At this point a student answered. I tend to feel a kind of love for all my students unconditionally, but I also tend to process them only within the context of the classroom. In the classroom, we’re on a mission — to enter the text, to imagine that if Rilke were sitting in the corner, he would be nodding, yes.
So after the question, “What does Beauty remind you of? What does it make you think of?” I was surprised to hear a whisper, “That I’m ugly.”
The student responsible for the comment is a sweet, quiet man, that I suddenly notice is not conventionally attractive. I pause for just a second, and then say, “Exactly. For all of us. Beauty reminds us of our inadequacies, of our mortality, of our limits. Beauty tells us of our short-comings, but also of what is possible.”
All, perhaps, true. And then, because he just proved that Beauty is not only about positive pleasures, I launched into a brief discussion of the Sublime. The Sublime “up to the lintel”, is specifically about terror, about a kind of confusion or collision of reason and aesthetics.
For Kant, Beauty takes us away from the here and now and thus transports us.
For (Edmund) Burke, Beauty inspires love, and the Sublime inspires terror.
In the late 1800’s and early 1900’s, the Sublime was a feeling of agitation, a contradictory feeling of pleasure and pain. Since “the Fate of Beauty is always its end,” that is how Beauty reminds us of our mortality.
On my drive home, I started thinking about my own experiences of Beauty and how they actually worked in my life. Yes, looking at a Vogue Magazine can make me feel inadequate. But I seldom really even think of those women as beautiful, as much as just “perfect.” What I find beautiful is the crow riding a thermal off the mountain, the cottonwood leaves shimmering in the wind, bare tree branches against a streetlight, the happiness of my wiggling, circling dog when I enter the house, the light in my children’s eyes. I was awestruck once, by a small hawk gliding down the street at dusk. Never does that beauty make me feel inadequate, or mortal, in fact just the opposite, it makes me feel connected in to the greater possibilities of life, tapped into what I might call “the mystic” where you and the object of beauty are sharing the same wavelength, on the same electric path, “auras fused” as Emerson would say. Perhaps Beauty, real Beauty, is actually the opposite of feeling inadequate, it’s feeling full and accepted and part of the ever-present life refulgent around you.

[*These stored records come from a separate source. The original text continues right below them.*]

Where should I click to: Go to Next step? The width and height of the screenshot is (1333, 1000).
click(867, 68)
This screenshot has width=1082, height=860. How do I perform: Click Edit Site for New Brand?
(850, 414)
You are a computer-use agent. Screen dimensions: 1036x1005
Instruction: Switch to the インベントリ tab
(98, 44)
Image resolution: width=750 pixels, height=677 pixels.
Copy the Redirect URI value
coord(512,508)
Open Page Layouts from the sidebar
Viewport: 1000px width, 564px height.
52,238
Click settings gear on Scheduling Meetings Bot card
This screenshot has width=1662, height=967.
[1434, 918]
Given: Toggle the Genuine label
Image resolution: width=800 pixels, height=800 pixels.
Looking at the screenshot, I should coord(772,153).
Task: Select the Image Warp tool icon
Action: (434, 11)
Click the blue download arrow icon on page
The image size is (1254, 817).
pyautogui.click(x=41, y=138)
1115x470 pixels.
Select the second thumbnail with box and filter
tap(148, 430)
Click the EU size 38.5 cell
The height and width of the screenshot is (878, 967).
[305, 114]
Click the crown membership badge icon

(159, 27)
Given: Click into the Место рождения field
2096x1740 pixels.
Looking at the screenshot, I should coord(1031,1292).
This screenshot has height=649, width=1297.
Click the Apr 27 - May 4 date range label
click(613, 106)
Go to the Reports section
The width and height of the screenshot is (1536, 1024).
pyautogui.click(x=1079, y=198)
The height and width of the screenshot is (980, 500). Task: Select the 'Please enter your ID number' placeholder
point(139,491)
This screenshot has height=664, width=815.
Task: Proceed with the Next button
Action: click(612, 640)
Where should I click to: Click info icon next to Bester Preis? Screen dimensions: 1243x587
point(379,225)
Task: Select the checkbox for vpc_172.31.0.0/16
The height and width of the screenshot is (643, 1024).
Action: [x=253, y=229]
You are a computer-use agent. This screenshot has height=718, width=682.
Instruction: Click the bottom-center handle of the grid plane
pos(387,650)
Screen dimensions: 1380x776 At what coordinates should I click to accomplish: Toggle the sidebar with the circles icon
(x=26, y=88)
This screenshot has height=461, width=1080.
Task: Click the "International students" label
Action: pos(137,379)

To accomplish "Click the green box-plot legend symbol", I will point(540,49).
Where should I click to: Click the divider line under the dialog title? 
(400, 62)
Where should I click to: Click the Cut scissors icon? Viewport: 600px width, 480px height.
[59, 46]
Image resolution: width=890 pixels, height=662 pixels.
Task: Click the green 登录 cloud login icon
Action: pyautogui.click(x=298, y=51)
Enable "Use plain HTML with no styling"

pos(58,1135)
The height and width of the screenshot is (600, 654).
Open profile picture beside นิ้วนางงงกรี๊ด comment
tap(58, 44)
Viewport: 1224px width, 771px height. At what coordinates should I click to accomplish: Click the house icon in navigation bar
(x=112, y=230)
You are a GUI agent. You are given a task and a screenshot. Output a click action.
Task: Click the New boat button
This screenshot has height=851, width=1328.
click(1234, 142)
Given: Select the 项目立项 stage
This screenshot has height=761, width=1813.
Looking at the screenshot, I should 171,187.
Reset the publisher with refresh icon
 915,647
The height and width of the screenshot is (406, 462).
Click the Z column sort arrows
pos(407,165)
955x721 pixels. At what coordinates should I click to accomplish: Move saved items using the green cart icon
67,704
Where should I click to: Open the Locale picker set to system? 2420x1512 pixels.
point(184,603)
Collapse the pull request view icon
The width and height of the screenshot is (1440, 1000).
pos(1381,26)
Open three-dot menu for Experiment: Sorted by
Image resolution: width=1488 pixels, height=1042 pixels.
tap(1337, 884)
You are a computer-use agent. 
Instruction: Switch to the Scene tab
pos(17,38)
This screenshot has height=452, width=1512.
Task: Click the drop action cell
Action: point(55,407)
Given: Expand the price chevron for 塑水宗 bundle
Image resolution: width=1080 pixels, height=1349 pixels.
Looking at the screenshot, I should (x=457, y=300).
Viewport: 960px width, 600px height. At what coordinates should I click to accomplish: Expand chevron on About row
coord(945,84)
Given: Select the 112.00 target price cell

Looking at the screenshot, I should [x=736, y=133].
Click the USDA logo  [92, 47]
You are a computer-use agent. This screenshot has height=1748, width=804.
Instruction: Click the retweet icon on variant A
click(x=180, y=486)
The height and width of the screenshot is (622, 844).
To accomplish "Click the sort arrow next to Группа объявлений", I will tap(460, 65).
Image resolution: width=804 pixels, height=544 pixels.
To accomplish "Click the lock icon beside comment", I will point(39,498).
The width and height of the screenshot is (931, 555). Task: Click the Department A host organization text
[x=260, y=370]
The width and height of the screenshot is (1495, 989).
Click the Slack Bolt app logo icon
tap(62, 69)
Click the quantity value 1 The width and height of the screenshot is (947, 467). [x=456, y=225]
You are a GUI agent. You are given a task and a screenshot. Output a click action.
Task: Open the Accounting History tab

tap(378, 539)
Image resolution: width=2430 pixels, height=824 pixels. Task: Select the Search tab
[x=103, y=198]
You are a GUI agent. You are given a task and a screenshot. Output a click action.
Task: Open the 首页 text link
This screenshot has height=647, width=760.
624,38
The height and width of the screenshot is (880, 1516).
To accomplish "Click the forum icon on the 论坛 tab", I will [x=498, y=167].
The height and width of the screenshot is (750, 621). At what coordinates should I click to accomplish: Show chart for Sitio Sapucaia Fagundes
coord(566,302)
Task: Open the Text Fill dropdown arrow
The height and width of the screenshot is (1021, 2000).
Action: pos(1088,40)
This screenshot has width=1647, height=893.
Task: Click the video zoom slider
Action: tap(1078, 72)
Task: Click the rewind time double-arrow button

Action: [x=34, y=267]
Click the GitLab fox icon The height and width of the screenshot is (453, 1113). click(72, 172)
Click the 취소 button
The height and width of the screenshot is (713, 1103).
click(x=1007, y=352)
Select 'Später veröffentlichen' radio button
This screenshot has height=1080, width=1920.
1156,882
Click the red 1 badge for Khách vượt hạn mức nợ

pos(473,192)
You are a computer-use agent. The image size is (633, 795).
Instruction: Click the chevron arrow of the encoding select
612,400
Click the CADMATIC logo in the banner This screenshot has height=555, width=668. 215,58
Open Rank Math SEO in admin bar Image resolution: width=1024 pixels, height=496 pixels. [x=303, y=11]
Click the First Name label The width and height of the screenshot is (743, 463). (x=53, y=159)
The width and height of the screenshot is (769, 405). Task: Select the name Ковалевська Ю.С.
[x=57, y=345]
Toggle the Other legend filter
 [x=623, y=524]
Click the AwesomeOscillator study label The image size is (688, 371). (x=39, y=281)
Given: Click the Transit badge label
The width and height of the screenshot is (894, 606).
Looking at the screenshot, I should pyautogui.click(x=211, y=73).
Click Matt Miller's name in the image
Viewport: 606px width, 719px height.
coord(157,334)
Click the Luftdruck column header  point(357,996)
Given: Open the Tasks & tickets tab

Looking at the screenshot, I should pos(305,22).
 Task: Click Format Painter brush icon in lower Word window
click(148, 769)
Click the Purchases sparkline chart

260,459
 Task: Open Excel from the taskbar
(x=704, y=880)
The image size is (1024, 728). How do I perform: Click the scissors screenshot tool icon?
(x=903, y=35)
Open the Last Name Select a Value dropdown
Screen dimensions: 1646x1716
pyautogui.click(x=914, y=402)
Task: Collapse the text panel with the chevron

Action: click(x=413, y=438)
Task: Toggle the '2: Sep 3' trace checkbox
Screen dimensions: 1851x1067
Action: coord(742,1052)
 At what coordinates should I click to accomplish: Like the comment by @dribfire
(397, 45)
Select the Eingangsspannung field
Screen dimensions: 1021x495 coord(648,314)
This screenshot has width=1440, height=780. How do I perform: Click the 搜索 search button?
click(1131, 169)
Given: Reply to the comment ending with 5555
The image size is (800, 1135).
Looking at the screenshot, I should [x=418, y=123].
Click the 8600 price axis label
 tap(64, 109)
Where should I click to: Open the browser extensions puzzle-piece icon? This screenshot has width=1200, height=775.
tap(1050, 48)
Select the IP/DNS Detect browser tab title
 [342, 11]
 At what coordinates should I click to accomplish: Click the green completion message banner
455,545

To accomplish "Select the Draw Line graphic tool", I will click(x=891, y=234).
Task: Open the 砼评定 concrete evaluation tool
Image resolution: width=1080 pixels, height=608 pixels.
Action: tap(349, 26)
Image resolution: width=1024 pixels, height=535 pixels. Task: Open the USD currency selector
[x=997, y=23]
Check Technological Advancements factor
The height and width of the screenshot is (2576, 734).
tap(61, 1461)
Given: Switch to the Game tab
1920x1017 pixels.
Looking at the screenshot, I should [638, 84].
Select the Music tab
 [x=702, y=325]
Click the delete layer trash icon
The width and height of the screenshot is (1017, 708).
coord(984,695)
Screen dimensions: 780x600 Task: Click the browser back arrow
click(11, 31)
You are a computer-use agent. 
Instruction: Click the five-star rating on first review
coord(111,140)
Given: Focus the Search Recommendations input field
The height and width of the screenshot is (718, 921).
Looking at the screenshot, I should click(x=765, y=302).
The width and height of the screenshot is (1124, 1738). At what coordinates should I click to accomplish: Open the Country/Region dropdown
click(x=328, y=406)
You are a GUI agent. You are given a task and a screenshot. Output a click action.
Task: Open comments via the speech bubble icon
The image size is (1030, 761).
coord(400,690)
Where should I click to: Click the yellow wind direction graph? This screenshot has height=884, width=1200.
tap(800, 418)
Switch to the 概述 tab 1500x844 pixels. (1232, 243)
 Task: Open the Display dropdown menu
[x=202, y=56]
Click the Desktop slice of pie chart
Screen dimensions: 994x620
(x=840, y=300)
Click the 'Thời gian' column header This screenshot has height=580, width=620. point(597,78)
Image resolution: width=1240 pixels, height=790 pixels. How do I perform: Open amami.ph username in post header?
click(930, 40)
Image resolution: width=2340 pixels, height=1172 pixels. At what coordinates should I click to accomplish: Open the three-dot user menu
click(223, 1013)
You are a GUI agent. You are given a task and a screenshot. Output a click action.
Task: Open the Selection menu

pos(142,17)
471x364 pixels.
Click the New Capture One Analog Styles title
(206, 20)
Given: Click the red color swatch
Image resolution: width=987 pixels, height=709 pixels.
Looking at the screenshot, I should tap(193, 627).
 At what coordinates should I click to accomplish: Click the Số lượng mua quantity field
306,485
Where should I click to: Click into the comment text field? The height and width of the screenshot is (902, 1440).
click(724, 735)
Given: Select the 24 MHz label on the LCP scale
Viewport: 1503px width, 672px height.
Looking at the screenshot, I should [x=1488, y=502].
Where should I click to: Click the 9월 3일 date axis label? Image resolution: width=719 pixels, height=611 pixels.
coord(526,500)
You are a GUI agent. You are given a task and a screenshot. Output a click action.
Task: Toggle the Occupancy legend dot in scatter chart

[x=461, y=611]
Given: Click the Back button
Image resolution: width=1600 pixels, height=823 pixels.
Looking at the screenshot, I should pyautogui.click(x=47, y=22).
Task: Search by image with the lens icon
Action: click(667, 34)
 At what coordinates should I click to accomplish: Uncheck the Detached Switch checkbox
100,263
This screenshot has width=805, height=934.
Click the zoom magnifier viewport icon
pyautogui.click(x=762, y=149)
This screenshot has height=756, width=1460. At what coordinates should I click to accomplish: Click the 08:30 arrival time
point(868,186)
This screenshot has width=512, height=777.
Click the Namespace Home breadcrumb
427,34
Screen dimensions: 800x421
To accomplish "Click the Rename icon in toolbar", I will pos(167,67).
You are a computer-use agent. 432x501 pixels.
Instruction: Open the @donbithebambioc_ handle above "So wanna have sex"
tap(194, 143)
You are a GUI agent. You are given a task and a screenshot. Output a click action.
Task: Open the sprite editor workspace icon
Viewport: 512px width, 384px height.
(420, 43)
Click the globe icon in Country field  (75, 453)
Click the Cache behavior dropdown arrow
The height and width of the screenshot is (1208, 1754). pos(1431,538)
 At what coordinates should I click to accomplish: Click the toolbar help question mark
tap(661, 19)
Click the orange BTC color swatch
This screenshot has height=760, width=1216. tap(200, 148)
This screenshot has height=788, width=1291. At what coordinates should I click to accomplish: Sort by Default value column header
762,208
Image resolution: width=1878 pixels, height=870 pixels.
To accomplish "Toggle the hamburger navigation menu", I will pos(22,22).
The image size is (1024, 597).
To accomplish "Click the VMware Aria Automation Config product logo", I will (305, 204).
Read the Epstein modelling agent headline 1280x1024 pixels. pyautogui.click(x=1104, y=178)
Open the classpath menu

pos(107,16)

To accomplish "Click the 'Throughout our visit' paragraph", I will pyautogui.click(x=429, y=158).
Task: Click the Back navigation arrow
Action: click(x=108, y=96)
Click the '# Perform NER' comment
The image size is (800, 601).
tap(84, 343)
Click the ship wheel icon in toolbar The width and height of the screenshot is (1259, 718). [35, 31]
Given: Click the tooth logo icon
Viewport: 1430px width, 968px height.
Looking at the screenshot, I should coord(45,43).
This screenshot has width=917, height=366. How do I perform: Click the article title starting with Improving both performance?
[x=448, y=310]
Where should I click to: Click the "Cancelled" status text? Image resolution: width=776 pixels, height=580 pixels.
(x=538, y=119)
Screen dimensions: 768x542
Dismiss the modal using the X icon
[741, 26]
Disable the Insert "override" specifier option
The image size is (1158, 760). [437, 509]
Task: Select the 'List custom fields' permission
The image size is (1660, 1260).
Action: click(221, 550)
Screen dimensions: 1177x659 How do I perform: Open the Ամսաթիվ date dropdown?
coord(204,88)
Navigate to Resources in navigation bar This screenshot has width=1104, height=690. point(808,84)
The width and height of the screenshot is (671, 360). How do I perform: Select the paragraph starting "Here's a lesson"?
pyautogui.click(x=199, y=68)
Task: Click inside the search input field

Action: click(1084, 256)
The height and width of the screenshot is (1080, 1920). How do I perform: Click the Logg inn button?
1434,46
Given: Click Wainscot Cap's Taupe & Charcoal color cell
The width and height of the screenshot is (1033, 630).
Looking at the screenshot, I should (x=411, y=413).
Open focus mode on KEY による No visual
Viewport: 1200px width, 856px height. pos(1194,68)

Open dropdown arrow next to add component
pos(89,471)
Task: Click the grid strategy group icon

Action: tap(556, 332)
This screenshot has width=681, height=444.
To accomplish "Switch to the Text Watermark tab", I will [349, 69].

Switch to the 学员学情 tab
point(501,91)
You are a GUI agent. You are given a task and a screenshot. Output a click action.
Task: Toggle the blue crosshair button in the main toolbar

For Lyotard, the Sublime is “kindled by the threat of nothing further happening.” The painter Barnett Barush Newman wrote an essay called,The Sublime is Now, near the same time he called one of his paintings,Now, and it is this idea that Lyotard pushes off from to discuss the Sublime, related to the Now, which is possibly “the site, the place { } given to the Unnamable.”
Is it not time that, in loving,
we freed ourselves from the loved one, and quivering, endured:
as the arrow endures the string, to become, in the gathering out-leap,
something more than itself? For staying is nowhere.
(Leishman’s Translation)
Love, like Beauty, is suppose to take you somewhere. It has the possibility (the promise?) of taking you closer to yourself, closer to God, closer to life, to Spirit, to Mystery. No matter what you are loving. (Earlier in the poem: “Yes, the Springs had need of you. Many a star/was waiting for you to espy it. { … } All this was a trust./But were you equal to it?/ Were you not always/distracted by expectation, as though all this/were announcing someone to love?”) The lover, takes you, “in the gathering out-leap” beyond who you were, so that you can be at one with yourself, with the world.
The next day I met my 11-year-old son and his friend downtown for a festival. I could live without the crowds, so I sat on the steps in front of a government building, just sitting, waiting for them, relaxing. Soon, from far down the street, they were walking, sharing one skateboard, one of them on the board, then off, up a curb, off. They looked much shorter and smaller than they always sound on the phone, with their authority and conviction, telling me of their plans to explore. I watched them come up the street. When they arrived, they took the skateboard up a ramp I hadn’t even noticed, then spent several minutes on and off the phone with other friends, deciding who was going to do what, all the while off and on the skateboard. On the walk back to the car, we passed a parking lot that sloped into a sidewalk.
“Oh! We have to down that.”
“Or ally it.”
They are suddenly doing fancy things, fancy to me at least, sliding down the ramp, off the curb and into the street, then flipping around, snapping the skateboard up into their hands.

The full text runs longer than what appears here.